Kevin Yeap

Personal information
- Full name: Kevin Yeap Soon Choy
- Born: Kevin Yeap August 4, 1989 (age 36)

Sport
- Sport: Swimming
- Strokes: Freestyle, open water swimming

Medal record
Swimming
Representing Malaysia
SEA Games
| Gold medal – first place | 2017 Kuala Lumpur | 10km open water |
| Silver medal – second place | 2009 Vientiane | 1500m freestyle |
| Silver medal – second place | 2011 Palembang | 1500m freestyle |
| Silver medal – second place | 2011 Palembang | 4x200m freestyle relay |
| Silver medal – second place | 2013 Naypyidaw | 1500m freestyle |
| Silver medal – second place | 2013 Naypyidaw | 4x200m freestyle relay |
| Silver medal – second place | 2015 Kallang | 4x200m freestyle relay |
| Bronze medal – third place | 2007 Nakhon Ratchasima | 4x100m medley relay |
| Bronze medal – third place | 2009 Vientiane | 4x100m medley relay |
| Bronze medal – third place | 2015 Kallang | 1500m freestyle |

= Kevin Yeap =

Malaysian swimmer (born 1989)

Kevin Yeap Soon Choy (born 4 August 1989) is a Malaysian retired swimmer.
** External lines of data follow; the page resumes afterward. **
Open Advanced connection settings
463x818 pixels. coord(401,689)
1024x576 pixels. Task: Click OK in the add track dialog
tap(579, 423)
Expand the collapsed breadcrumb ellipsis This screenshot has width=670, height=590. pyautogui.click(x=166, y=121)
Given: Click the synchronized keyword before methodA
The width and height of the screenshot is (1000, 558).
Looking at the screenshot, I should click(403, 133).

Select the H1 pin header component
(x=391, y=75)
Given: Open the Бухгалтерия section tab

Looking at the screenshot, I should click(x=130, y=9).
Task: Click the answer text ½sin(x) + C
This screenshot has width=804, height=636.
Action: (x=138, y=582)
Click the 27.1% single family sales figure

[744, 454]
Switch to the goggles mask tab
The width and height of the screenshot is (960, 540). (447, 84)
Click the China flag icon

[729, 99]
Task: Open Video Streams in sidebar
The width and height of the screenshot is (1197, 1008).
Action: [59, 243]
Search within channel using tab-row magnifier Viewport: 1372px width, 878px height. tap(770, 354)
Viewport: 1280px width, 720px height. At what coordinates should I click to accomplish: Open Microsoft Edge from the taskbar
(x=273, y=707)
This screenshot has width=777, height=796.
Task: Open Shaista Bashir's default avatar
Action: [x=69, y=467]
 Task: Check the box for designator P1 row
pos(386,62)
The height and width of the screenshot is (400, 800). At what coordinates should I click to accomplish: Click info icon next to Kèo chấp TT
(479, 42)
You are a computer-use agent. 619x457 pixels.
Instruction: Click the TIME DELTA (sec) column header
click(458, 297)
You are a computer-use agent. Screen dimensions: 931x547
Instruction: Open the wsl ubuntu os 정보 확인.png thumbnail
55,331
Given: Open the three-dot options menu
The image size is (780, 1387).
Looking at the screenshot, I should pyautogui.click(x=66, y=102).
In the 2010 Commonwealth Games he swam the 1500m freestyle, the 200m freestyle, the 4x100m and the 4x200m relays and the 400m freestyle. He was the gold medalist for Perak in Melaka in 2010. Yeap won a SEA Games gold medal in the 10k open water swimming in Kuala Lumpur in 2017. He announced his retirement after this win.

He is currently the coach of the Perak swimming team.